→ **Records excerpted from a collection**
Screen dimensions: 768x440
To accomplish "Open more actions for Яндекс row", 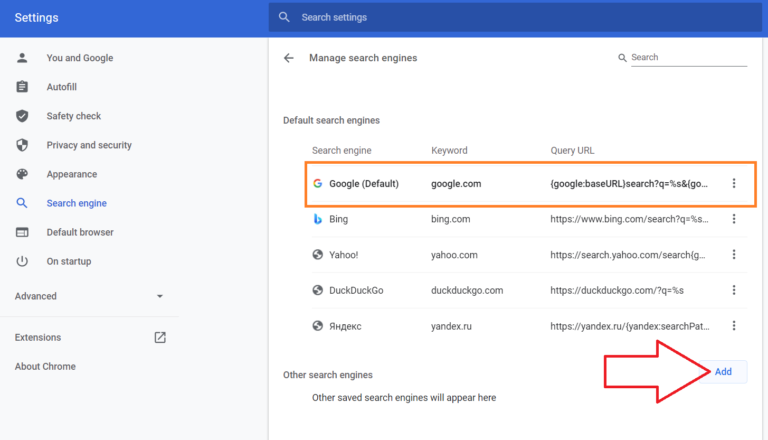I will tap(734, 326).
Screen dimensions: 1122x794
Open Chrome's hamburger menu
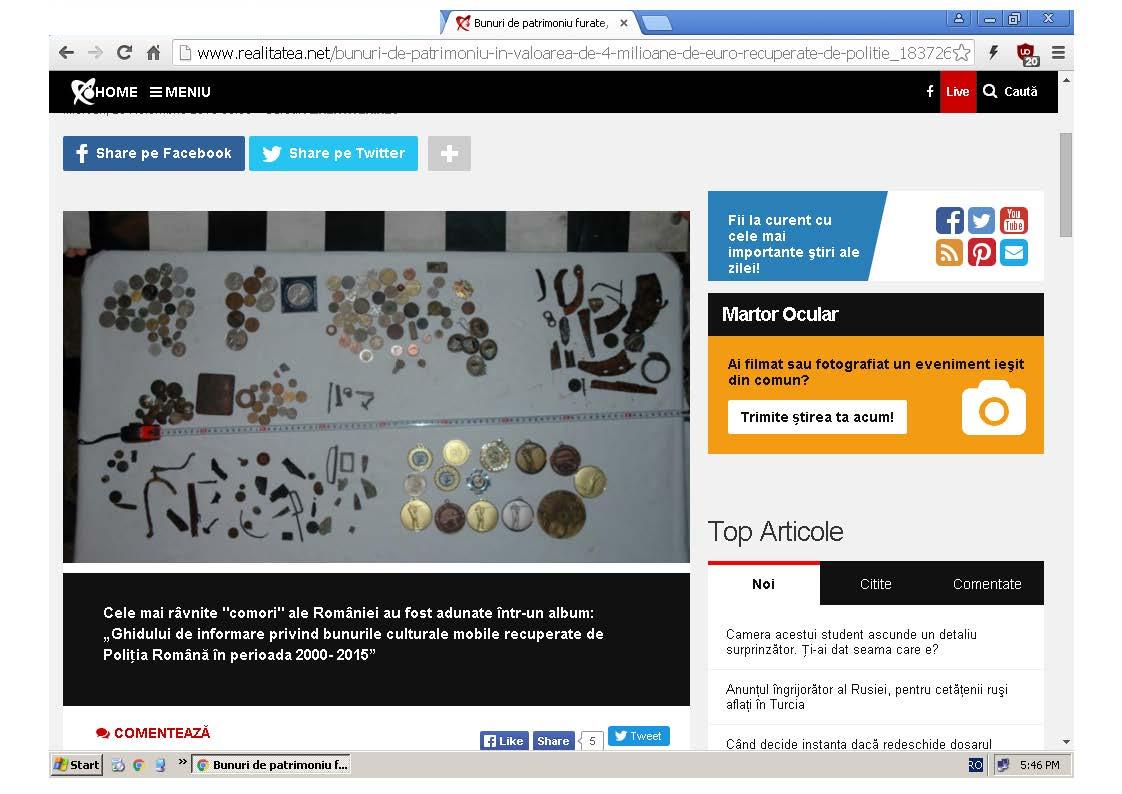point(1058,52)
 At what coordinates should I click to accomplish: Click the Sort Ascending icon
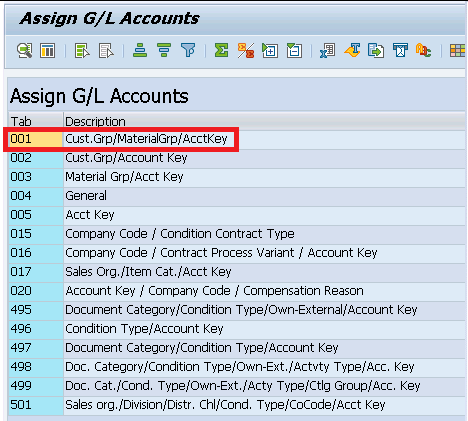[140, 51]
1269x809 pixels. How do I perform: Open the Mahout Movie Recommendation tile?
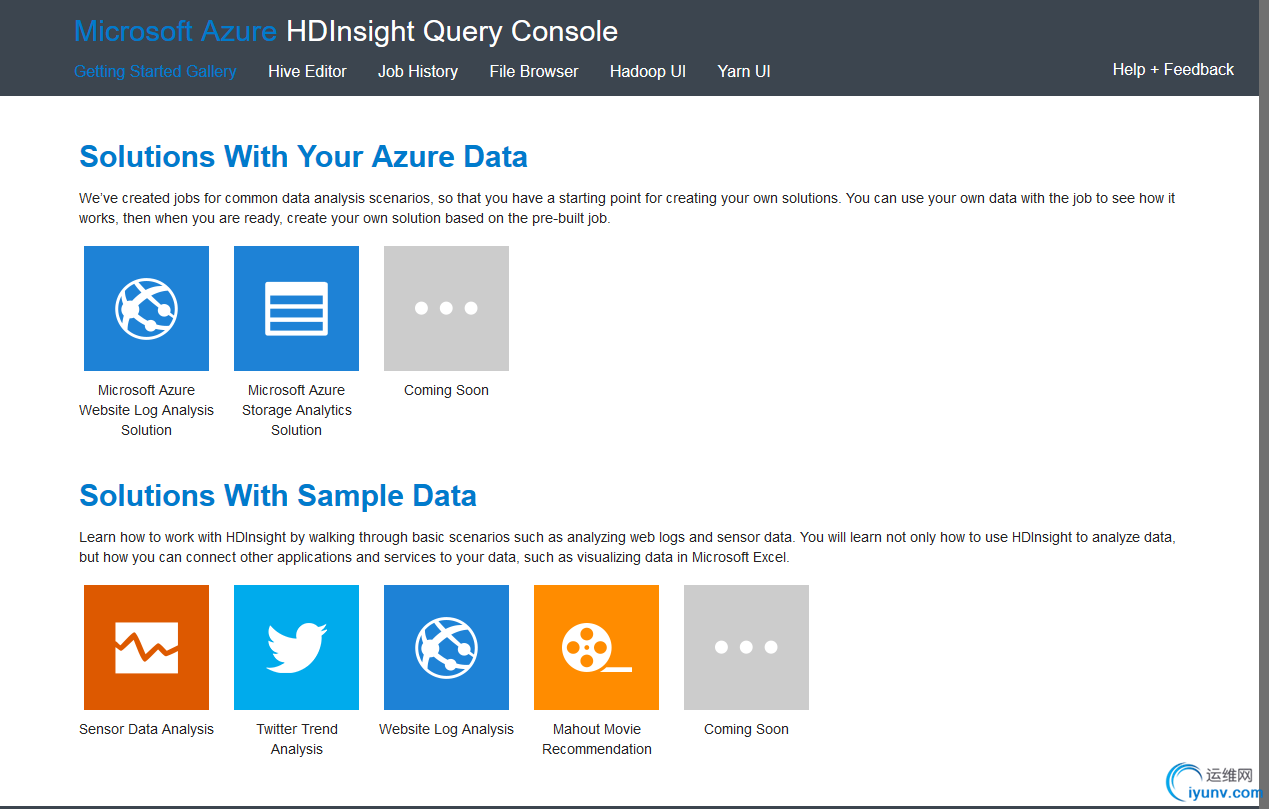[x=596, y=647]
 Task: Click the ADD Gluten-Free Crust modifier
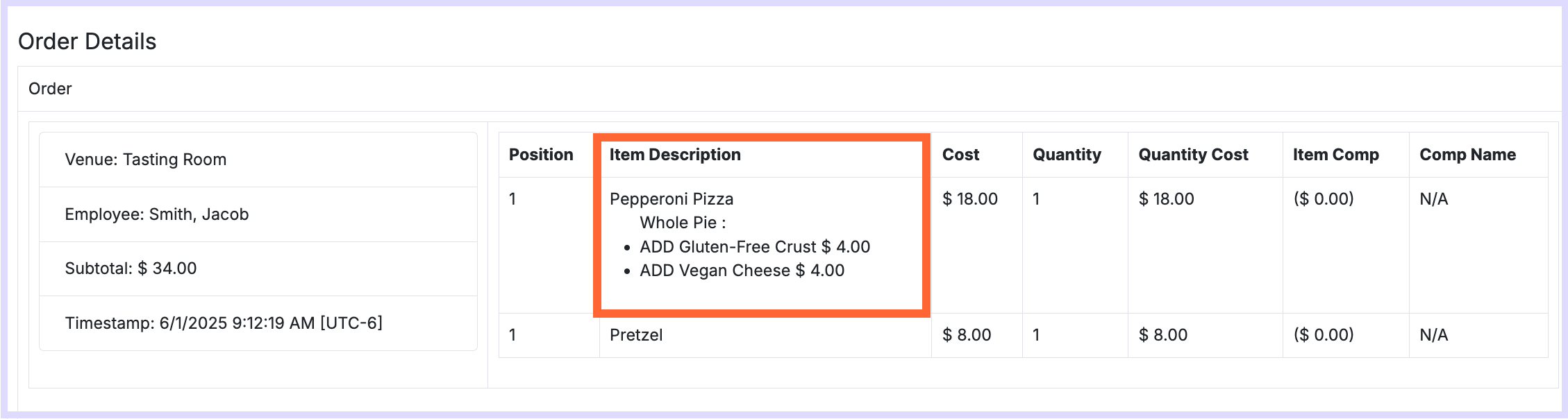755,247
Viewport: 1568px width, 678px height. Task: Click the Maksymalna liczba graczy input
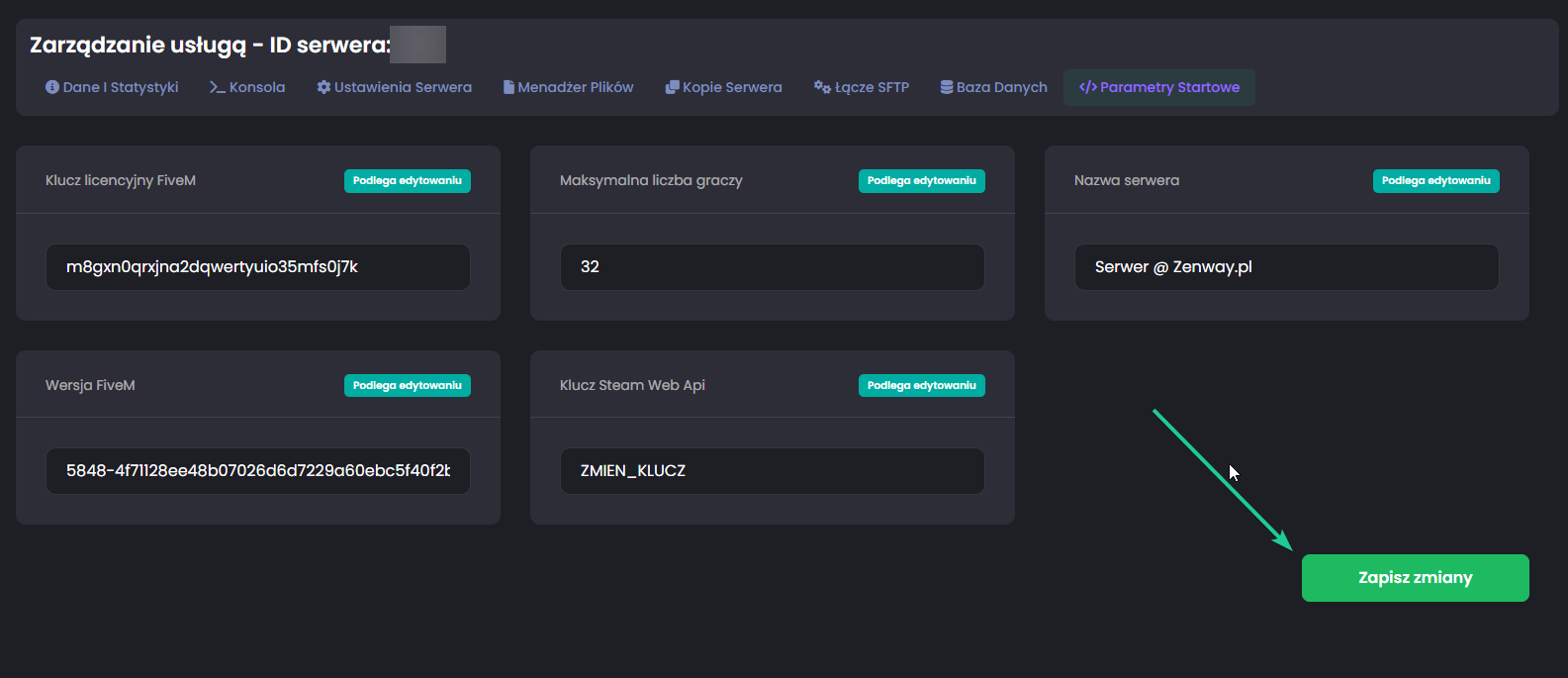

→ **TRY IT**
The lines above that hold the word "dimensions" need counting; write the count and nothing more.

→ **EXERCISE RESULT**
2